In tre minuti capovolge l’ordine delle cose, approfittando delle concessioni neroazzurre, figlie di una squadra non più capace di tenere i ritmi alti del primo tempo, disordinata in fase difensiva e nervosa al punto di non riuscire ad essere propositiva in campo.
L’ultimo derby il Milan lo aveva vinto con Ibra in campo e, in questa occasione, la sua assenza per infortunio è passata inosservata, cedendo il passo ad una analisi cha va al di là del campione svedese. Si è messo in evidenza come i “giovani e forti” siano maturati e siano riusciti ad andare oltre l’ostacolo, compattandosi e reagendo fino alla fine.
Di conseguenza, un buon regista deve mettere in risalto due aspetti che sono il faro di questa squadra. La prima relativa agli scontri diretti. I quali hanno regalato più gioie che dolori, l’unico è stato quello di Napoli, mentre gli altri hanno premiato i rossoneri. Continuo a pensare che se il Milan vuole coltivare sogni scudetto non deve disperdere questo patrimonio, andando a perdere punti con le squadre della parte destra della classifica. Ora il campionato riserva tre sfide proprio contro squadre che sono alla portata del Milan. Fare risultato pieno significherebbe dare continuità, perdere punti lascerebbe l’amaro in bocca e sarebbe come non aver vinto il derby.

L’altra considerazione è figlia del carattere e del coraggio della squadra allenata da Pioli. Quello che lo porta a ritrovarsi in partita fino alla fine, provando a giocarsela con tutti.

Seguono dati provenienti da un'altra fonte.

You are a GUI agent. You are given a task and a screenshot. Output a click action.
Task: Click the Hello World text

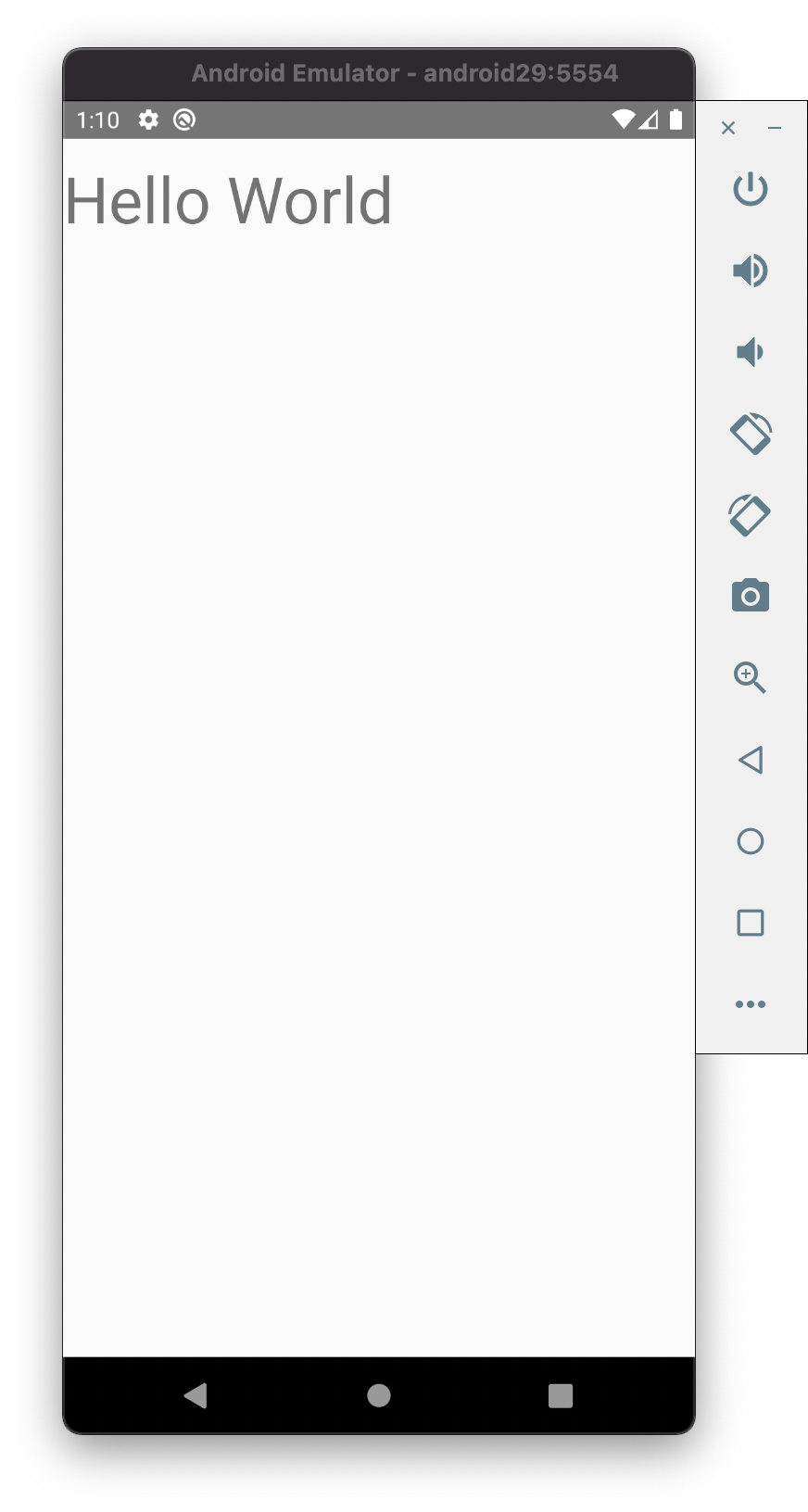pyautogui.click(x=229, y=201)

Sabato, come un pugile ha incassato i colpi, quasi fino a crollare al tappetto. Pian piano però è riuscito a prendere le misure, quando l’avversario ha abbassato i guantoni, tronfio di aver già vinto la gara, ha assestato l’uno-due decisivo, facendo perdere tutte le certezze acquisite nella prima parte di gara.
I festoni per la vittoria e la conseguente cavalcata scudetto sono stati riposti in soffitta perché le storie, soprattutto quelle calcistiche, hanno un finale imprevedibile.
Come le più belle storie cinematografiche arriva un salvatore che, cambia la storia, cambia gli eventi. Se Oliviero alla fine ha vestito i panni dell’eroe capace di sovvertire il tutto, lo deve anche a chi ha permesso che la storia avesse una narrazione fino al fischio finale, regalando vita al Milan e allo stesso campionato.
Per alcuni sarebbe finito questo sabato con un vincitore che si sarebbe manifestato in tutta la sua forza. Invece si sono manifestati i fantasmi di una squadra che è andata a cercare scusanti per una sconfitta cocente. Attaccarsi ad un fallo che non c’è o ricordando la classifica che li vede ancora in testa non spiega come mai alla fine sia stato il Milan ad uscirne vincitore. Mostrare la classifica, anzi, è un’arma a doppio taglio. La mostri se hai un vantaggio importante e puoi dire che, nonostante abbia perso la battaglia stai per vincere la guerra. Invece, è così corta che tutto ritorna in gioco, pur conservando il ruolo dei favoriti che hanno tutto da perdere. Ritrovandoti col fiato sul collo non una, ma due squadre e non avendo certamente il tempo per fare i calcoli.
Neanche il Milan può permettersi di farli, ma deve approcciarsi con quella calma e quel coraggio che gli permettono di riscrivere le partite a proprio favore. L’altro giorno la "Director’s cut" è stata firmata da un regista che aveva in mente Rocky contro Drago.
E anche stavolta, contro ogni pronostico, ha vinto Rocky!